- [Data records]:
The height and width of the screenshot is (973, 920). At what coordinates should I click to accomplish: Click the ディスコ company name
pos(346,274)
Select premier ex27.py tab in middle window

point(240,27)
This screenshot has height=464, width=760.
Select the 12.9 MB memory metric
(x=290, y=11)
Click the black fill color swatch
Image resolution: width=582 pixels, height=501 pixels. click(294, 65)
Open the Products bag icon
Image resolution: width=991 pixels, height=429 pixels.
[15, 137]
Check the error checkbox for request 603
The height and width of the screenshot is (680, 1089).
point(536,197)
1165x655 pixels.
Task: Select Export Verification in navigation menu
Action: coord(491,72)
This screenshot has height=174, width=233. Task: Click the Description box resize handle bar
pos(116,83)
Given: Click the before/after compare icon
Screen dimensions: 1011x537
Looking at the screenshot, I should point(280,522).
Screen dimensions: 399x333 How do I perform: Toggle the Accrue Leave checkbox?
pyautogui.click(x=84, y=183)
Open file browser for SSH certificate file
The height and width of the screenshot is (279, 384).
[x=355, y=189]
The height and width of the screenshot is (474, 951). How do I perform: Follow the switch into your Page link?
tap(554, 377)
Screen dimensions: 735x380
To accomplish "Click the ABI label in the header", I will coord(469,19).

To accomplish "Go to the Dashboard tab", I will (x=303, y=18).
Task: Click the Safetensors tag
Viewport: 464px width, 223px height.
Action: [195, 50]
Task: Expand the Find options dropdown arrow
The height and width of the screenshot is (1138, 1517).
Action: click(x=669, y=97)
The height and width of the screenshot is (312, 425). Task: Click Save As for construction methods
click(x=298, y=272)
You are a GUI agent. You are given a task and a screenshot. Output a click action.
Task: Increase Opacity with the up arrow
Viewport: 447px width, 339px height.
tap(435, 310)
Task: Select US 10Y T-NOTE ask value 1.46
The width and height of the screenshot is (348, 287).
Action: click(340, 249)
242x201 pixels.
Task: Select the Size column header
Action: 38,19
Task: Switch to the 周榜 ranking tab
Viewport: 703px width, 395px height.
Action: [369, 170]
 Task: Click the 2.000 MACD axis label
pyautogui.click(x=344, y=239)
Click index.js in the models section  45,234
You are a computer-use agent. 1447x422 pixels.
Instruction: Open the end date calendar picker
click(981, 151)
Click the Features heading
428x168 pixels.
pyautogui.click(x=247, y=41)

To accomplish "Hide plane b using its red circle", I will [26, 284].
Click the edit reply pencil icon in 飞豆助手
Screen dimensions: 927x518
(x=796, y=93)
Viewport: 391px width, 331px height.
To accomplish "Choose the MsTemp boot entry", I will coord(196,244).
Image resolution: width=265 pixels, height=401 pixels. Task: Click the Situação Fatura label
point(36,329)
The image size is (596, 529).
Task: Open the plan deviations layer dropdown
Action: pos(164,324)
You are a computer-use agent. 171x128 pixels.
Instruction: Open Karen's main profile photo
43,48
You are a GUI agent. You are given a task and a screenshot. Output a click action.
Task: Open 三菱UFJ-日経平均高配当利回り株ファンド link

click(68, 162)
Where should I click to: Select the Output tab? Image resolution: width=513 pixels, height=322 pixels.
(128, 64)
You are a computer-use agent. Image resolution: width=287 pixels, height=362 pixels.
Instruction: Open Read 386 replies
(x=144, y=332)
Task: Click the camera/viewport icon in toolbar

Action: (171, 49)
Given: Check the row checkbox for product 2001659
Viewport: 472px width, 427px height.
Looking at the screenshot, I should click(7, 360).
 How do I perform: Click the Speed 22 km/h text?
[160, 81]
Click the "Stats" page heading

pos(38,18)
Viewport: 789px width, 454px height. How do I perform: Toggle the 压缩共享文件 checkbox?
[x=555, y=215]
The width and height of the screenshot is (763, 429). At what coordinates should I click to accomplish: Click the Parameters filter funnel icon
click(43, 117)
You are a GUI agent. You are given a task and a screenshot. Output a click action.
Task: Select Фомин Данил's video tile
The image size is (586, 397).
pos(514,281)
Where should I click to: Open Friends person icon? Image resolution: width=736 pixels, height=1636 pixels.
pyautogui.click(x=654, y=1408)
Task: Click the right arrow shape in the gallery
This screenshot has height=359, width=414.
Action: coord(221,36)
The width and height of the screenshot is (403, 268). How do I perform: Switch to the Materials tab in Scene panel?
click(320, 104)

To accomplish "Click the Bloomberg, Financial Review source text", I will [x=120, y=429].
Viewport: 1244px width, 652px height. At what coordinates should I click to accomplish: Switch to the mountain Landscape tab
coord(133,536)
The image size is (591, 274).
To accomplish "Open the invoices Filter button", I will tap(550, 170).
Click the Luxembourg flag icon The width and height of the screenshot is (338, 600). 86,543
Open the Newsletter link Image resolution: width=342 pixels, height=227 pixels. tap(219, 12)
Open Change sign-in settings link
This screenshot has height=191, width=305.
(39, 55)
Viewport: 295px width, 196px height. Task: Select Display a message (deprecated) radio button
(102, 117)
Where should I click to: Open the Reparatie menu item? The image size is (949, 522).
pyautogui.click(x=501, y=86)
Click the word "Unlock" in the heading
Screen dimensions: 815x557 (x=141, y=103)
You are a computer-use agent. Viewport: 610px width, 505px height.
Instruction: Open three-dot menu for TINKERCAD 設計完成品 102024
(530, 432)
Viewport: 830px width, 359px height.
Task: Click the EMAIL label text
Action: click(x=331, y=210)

- [Task details]:
Lay out the rows from the line with "Open file browser for SSH certificate file" up to and including the line with "click(x=298, y=272)" as a two-column CSV with the headers instruction and response, one line per row. Put each row's text and its answer in a single quoted field apiece, with line breaks replaced by spaces.

- [Response for this exercise]:
instruction,response
"Open file browser for SSH certificate file The height and width of the screenshot is (279, 384).","[x=355, y=189]"
"The height and width of the screenshot is (474, 951). How do I perform: Follow the switch into your Page link?","tap(554, 377)"
"Screen dimensions: 735x380 To accomplish ""Click the ABI label in the header"",","I will coord(469,19)."
"To accomplish ""Go to the Dashboard tab"",","I will (x=303, y=18)."
"Task: Click the Safetensors tag Viewport: 464px width, 223px height.","Action: [195, 50]"
"Task: Expand the Find options dropdown arrow The height and width of the screenshot is (1138, 1517).","Action: click(x=669, y=97)"
"The height and width of the screenshot is (312, 425). Task: Click Save As for construction methods","click(x=298, y=272)"